▸ Given exercise
In the records, update the lines from the line with "Where should I click to: Click the symbol" up to and including the line with "I will 524,87." by replacing "Spell Check" with "Grammar Check", leaving everything else unchanged. Return only those lines.

(Item coordinate data)
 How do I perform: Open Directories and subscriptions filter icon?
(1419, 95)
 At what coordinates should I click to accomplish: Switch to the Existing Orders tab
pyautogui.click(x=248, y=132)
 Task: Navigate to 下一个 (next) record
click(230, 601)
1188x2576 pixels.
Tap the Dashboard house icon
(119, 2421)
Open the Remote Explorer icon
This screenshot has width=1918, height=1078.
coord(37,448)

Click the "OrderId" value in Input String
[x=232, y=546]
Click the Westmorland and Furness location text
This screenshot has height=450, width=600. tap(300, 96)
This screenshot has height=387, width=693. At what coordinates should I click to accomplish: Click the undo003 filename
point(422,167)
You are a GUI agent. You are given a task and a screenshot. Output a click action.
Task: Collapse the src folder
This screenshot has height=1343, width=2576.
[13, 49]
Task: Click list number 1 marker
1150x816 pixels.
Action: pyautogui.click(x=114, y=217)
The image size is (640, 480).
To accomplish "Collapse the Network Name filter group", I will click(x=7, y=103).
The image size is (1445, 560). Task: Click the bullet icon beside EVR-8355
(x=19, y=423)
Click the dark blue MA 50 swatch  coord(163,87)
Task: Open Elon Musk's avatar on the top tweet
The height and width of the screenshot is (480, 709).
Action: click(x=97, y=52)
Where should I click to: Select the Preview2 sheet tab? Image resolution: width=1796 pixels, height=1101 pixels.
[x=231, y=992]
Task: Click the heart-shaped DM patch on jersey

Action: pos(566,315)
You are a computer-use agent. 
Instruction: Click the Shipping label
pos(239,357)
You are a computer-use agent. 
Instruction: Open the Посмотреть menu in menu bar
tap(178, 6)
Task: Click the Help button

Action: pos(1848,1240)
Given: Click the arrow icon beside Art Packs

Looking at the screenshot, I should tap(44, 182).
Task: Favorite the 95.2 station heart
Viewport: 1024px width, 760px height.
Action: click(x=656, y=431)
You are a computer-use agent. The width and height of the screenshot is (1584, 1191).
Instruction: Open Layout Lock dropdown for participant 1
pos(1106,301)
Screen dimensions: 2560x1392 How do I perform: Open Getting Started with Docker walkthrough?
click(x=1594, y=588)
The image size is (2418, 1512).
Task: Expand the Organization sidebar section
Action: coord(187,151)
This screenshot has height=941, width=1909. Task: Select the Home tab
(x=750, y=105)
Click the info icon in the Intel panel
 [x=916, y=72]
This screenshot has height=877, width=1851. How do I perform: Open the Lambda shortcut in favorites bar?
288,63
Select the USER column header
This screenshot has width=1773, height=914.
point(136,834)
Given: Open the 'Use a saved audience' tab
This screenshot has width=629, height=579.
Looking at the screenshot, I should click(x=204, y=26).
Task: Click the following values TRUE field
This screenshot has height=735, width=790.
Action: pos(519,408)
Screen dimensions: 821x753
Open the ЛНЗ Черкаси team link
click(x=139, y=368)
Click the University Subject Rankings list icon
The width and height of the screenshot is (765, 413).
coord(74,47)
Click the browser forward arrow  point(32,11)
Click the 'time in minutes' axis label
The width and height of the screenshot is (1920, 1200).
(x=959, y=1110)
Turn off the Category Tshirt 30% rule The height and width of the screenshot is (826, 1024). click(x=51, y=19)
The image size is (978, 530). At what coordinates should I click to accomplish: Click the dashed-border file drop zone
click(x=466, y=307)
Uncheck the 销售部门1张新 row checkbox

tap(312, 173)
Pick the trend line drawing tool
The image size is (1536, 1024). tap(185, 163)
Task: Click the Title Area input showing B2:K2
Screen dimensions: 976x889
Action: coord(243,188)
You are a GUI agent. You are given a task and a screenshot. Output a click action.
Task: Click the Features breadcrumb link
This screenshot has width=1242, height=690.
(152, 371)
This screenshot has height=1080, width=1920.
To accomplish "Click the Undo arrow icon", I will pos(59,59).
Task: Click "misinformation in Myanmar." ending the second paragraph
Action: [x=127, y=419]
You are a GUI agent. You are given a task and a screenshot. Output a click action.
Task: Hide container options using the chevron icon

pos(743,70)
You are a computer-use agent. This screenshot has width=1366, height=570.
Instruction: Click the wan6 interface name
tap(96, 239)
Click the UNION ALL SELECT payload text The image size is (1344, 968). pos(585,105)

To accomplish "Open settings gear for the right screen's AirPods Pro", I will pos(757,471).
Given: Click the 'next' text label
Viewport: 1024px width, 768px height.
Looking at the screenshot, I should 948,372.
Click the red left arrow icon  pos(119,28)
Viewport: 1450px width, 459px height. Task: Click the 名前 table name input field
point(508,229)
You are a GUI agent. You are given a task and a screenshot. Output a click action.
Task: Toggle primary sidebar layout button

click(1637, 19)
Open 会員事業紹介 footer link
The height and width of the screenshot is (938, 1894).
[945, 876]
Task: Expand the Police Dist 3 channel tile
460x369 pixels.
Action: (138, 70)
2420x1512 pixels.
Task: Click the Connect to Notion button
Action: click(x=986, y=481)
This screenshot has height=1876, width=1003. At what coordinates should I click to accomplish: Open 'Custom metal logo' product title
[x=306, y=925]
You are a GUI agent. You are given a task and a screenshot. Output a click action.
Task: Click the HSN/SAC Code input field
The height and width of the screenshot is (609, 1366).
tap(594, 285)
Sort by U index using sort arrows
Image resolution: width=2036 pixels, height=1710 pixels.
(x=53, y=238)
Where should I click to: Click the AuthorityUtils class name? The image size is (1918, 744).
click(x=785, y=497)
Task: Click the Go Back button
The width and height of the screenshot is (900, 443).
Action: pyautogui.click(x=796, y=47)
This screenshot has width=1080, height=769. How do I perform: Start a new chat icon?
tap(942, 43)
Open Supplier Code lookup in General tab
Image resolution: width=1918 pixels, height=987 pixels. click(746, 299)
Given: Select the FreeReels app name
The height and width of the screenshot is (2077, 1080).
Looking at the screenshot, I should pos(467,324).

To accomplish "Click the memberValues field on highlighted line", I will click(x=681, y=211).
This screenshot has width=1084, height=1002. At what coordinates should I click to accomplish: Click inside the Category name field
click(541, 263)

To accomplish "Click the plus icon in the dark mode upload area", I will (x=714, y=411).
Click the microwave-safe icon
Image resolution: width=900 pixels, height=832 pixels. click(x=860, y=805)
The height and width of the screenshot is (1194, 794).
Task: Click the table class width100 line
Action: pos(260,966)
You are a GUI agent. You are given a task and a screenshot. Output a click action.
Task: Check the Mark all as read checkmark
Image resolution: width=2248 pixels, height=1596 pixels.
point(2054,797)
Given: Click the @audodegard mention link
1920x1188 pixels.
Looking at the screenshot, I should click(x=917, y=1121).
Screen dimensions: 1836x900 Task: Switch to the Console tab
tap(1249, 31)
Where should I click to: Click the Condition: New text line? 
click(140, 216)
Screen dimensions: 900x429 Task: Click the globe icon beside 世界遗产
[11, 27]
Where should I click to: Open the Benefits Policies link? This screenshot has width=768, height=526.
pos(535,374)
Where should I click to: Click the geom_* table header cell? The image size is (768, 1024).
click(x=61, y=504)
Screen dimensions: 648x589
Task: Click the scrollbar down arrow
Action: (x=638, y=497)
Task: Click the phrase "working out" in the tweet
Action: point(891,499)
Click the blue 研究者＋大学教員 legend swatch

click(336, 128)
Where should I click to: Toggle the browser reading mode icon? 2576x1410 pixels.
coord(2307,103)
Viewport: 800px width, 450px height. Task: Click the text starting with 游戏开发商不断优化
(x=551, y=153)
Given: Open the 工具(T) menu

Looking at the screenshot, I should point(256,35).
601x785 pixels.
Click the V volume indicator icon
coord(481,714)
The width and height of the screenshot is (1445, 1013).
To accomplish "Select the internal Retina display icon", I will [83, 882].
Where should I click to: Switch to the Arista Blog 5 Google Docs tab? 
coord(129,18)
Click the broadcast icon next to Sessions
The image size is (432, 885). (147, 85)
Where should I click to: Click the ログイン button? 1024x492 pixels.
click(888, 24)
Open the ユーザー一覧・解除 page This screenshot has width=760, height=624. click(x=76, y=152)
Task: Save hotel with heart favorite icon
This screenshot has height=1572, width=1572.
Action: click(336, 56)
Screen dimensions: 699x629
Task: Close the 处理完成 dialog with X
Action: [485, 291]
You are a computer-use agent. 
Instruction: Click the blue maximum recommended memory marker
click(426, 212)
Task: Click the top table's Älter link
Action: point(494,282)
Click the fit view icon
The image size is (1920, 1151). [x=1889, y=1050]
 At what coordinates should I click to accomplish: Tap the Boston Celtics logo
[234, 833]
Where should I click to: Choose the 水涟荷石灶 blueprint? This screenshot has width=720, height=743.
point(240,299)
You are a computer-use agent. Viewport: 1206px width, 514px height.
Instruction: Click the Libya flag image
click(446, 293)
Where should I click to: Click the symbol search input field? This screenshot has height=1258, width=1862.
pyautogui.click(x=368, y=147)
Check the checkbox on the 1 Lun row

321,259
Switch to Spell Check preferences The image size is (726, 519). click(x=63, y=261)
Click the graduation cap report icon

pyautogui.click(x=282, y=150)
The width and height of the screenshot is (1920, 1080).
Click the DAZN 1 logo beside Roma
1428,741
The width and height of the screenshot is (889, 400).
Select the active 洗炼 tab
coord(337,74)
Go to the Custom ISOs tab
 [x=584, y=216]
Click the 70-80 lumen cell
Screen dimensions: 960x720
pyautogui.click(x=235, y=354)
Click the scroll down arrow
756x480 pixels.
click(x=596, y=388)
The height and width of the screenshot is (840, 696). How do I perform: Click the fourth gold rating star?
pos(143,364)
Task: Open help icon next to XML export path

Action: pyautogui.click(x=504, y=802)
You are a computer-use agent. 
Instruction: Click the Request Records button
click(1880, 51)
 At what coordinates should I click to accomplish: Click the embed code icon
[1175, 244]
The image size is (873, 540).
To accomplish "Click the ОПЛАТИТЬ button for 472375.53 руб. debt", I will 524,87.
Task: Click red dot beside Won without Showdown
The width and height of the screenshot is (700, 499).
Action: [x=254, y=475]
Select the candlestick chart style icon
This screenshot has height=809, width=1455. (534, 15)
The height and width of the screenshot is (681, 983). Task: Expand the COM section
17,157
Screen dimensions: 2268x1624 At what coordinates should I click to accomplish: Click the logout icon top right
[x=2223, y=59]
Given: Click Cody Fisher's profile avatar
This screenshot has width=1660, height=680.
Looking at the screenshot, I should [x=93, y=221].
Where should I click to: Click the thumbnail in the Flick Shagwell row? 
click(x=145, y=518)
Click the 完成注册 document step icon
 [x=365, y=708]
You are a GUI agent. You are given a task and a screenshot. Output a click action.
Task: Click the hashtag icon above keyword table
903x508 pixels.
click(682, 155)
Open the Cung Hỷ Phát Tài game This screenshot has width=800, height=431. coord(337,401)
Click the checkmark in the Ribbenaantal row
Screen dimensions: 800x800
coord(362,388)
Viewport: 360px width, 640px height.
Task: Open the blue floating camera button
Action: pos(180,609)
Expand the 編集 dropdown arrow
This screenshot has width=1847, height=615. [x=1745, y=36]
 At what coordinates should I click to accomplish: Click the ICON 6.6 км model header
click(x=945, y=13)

▸ Output below
Where should I click to: Click the symbol search input field? This screenshot has height=1258, width=1862.
pyautogui.click(x=368, y=147)
Check the checkbox on the 1 Lun row

321,259
Switch to Grammar Check preferences The image size is (726, 519). click(x=63, y=261)
Click the graduation cap report icon

pyautogui.click(x=282, y=150)
The width and height of the screenshot is (1920, 1080).
Click the DAZN 1 logo beside Roma
1428,741
The width and height of the screenshot is (889, 400).
Select the active 洗炼 tab
coord(337,74)
Go to the Custom ISOs tab
 [x=584, y=216]
Click the 70-80 lumen cell
Screen dimensions: 960x720
pyautogui.click(x=235, y=354)
Click the scroll down arrow
756x480 pixels.
click(x=596, y=388)
The height and width of the screenshot is (840, 696). How do I perform: Click the fourth gold rating star?
pos(143,364)
Task: Open help icon next to XML export path

Action: pyautogui.click(x=504, y=802)
You are a computer-use agent. 
Instruction: Click the Request Records button
click(1880, 51)
 At what coordinates should I click to accomplish: Click the embed code icon
[1175, 244]
The image size is (873, 540).
To accomplish "Click the ОПЛАТИТЬ button for 472375.53 руб. debt", I will 524,87.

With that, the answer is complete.